New Perspectives on the Schr{\"o}dinger-Pauli Theory of Electrons: Part I

TL;DR

This paper introduces a new perspective on Schr{"o}dinger-Pauli theory by analyzing individual electrons through their equations of motion, leading to novel insights and a functional approach to the system's energy components.

Contribution

It presents a new physical and mathematical framework for Schr{"o}dinger-Pauli theory based on the electron's equation of motion and develops a quantal density functional theory for the system.

Findings

The law describes the electron's experience of external and internal fields.

The energy components are expressed in integral virial form.

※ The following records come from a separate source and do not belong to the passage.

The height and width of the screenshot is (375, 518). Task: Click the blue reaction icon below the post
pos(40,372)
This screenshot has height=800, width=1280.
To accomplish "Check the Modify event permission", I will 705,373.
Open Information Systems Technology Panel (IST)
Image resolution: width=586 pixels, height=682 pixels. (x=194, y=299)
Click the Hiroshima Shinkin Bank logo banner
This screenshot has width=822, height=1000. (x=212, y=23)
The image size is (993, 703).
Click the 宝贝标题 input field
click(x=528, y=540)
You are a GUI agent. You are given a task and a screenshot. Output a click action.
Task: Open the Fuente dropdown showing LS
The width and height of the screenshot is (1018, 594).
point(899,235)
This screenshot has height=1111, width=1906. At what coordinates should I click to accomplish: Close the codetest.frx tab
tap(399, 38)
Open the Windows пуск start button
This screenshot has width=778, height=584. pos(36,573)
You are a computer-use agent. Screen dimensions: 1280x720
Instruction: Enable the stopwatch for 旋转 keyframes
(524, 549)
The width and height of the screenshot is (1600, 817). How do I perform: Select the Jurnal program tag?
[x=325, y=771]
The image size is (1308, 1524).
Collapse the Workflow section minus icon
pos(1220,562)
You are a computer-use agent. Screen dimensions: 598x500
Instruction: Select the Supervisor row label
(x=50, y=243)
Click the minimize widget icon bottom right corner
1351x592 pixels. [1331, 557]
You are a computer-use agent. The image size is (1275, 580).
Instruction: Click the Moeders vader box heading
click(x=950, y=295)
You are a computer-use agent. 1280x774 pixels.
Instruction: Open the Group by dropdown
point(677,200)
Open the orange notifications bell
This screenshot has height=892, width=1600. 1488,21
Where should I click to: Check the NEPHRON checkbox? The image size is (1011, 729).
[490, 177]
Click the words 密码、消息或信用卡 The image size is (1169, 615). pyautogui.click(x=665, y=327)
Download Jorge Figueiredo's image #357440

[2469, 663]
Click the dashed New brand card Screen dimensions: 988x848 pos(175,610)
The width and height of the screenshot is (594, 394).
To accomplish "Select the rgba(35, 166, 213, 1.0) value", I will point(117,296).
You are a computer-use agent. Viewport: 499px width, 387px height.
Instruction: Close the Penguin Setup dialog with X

The Hamiltonian is a known functional of the wave function.

Abstract

Schr{\"o}dinger-Pauli (SP) theory is a description of electrons in the presence of a static electromagnetic field in which the interaction of the magnetic field with both the orbital and spin moments is explicitly considered. The theory is described from a new perspective, viz. that of the individual electron via its equation of motion or `Quantal Newtonian' first law. The law leads to new physical and mathematical insights into the theory. The law is in terms of `classical' fields whose sources are quantum mechanical expectation values of Hermitian operators taken with respect to the system wave function. The law states that each electron experiences an external and an internal field, the sum of which vanish. The external field is the sum of the electrostatic and a Lorentz field. The internal field is a sum of fields: the electron-interaction, differential density, kinetic, and internal magnetic fields. These fields are respectively representative of a property of the system: electron correlations due to the Pauli exclusion principle and Coulomb repulsion, the electron density, kinetic effects, and the physical current density. The energy components can be expressed in integral virial form in terms of these fields. The law leads to the further understanding that the Hamiltonian is an exactly known and universal functional of the wave function. This allows for the generalization of the SP equation, which then proves it to be intrinsically self-consistent. A Quantal density functional (local effective potential) theory of the SP system is developed. Further generalizations of the present work to the temporal case, and relativistic Dirac theory are proposed.